Knowing Mohammed as I do, and having followed his trial closely, I am convinced that he is a victim of the kind of excessive prosecutorial zeal we have seen all too much of since 9/11. But his case is especially disturbing because what may put Mohammed behind bars is the work he did in good faith as a translator and an academic researcher. This would turn a travesty of justice into a very dangerous precedent.
A gentle and unassuming man, Mohammed came to this country from Egypt 25 years ago. He and his wife (an evangelical Christian) had a daughter who would eventually graduate from a Baptist college. Mohammed became a U.S. citizen. When I first met him in 1995, he was a graduate student at NYU, paying his tuition and supporting his family by driving a taxi and by working as a translator of Arabic for journalists and lawyers. One of the lawyers who hired Mohammed was Lynne Stewart, among whose clients was Sheik Omar Abdel Rahman, the blind former spiritual guide of a radical Islamist organization in Egypt who is now serving a life sentence for plotting to blow up New York City landmarks.
When Mohammed began to discuss possible doctoral dissertation topics with me seven or eight years ago, I encouraged him to write a political biography of Abdel Rahman, partly because his employment as a translator for Stewart gave him unique access to the imprisoned cleric. Though a lifelong secularist and democrat who totally rejects Abdel Rahman's extremist version of Islam, Mohammed started gathering material on the cleric for his dissertation, and even interviewed him about his ideas and political career during government-authorized prison visits with Stewart.

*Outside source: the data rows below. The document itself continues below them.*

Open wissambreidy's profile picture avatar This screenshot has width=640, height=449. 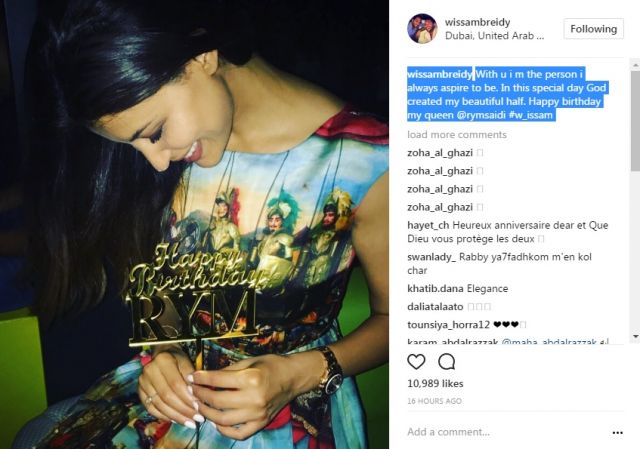422,29
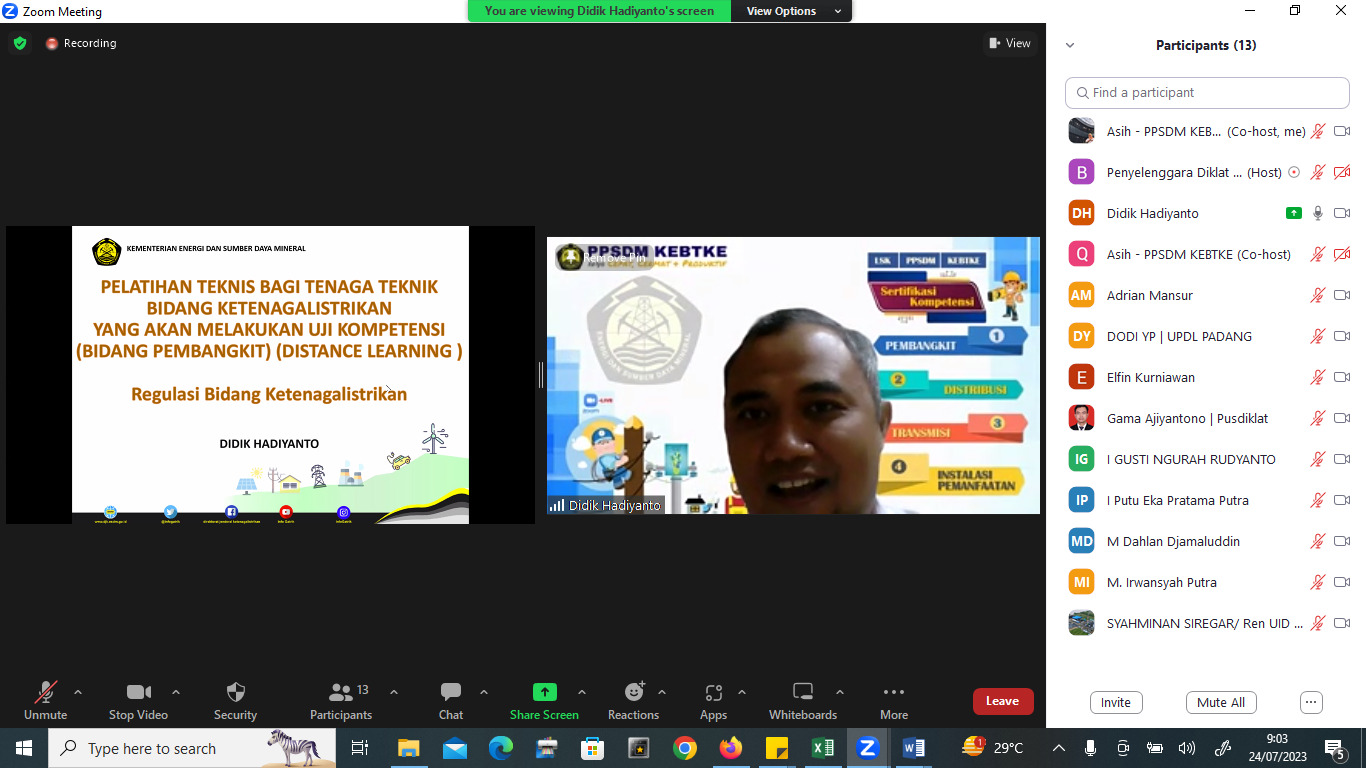The width and height of the screenshot is (1366, 768).
Task: Click the Share Screen button
Action: pyautogui.click(x=544, y=700)
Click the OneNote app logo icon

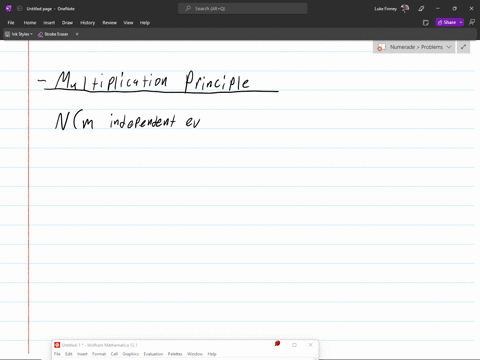(9, 9)
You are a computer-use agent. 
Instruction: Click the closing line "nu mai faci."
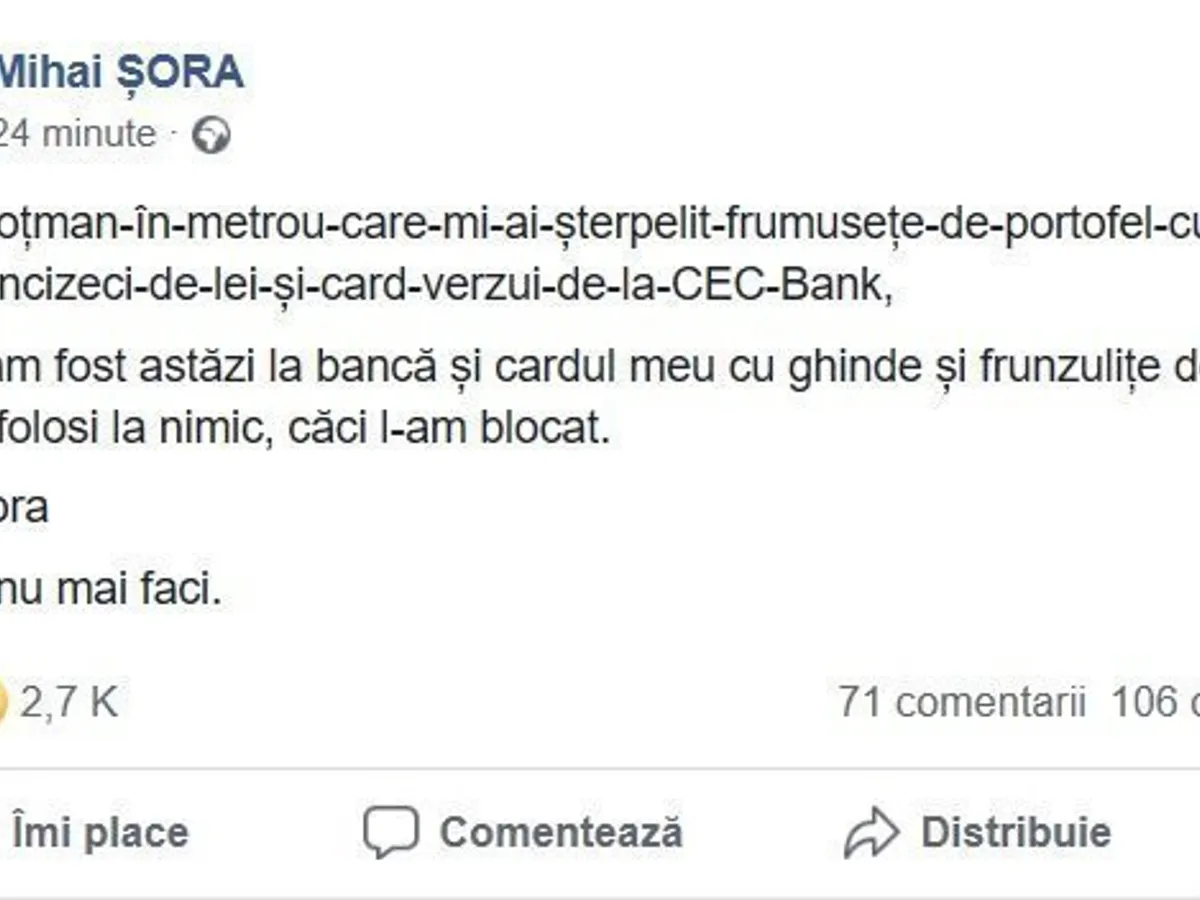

Mohammed's diligence as a translator and an academic researcher would cost him dearly. In April 2002, he was arrested, along with Stewart and one of her paralegals. They were accused of conspiring to provide material support to terrorists. Two years earlier, Stewart had told a reporter that the imprisoned Abdel Rahman opposed a cease-fire that his supporters had negotiated with the Egyptian government. Though no act of violence ever resulted, the U.S. government claimed that Stewart had not only violated government regulations -- which she had agreed to follow -- restricting communications with Rahman but that she had also abetted terrorism.